"""

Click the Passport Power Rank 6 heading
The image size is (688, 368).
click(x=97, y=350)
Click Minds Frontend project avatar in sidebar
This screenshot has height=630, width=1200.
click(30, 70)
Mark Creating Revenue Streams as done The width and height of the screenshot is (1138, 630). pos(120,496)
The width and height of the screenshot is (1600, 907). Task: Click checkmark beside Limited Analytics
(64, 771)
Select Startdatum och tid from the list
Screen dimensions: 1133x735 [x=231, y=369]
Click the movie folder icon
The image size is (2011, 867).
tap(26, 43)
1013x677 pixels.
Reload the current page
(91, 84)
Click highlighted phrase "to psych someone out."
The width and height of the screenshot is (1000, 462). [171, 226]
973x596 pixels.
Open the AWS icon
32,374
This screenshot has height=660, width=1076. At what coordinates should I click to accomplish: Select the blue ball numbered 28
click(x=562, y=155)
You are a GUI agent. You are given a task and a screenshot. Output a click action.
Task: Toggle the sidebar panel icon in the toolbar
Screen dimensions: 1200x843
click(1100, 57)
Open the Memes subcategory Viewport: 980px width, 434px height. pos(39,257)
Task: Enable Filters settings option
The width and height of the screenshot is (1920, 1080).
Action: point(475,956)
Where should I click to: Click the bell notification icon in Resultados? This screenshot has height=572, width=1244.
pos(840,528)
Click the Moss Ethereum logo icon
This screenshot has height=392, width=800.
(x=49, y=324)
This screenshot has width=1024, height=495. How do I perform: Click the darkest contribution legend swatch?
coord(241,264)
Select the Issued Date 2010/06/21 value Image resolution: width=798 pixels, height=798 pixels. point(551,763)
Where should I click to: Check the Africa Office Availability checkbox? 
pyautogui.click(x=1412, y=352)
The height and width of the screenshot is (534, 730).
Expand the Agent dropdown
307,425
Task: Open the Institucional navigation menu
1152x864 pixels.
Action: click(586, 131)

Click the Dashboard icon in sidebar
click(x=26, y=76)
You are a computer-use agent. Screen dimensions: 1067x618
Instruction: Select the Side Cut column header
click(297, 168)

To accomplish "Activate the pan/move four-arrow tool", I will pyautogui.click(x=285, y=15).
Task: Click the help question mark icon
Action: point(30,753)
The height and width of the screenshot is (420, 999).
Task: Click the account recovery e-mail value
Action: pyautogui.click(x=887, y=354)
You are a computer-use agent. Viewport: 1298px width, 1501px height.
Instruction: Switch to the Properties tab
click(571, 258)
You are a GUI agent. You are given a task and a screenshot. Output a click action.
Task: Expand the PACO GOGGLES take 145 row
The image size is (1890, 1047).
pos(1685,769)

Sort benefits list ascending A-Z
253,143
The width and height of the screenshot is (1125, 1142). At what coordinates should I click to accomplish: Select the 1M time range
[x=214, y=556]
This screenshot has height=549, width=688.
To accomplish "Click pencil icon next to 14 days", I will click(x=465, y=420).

"""

**WHAT TO PRODUCE**
All lines from the opening of the listing above through the line that contains "Mark Creating Revenue" should be given again exactly, and nothing more.

**RESPONSE TO THE TASK**
Click the Passport Power Rank 6 heading
The image size is (688, 368).
click(x=97, y=350)
Click Minds Frontend project avatar in sidebar
This screenshot has height=630, width=1200.
click(30, 70)
Mark Creating Revenue Streams as done The width and height of the screenshot is (1138, 630). pos(120,496)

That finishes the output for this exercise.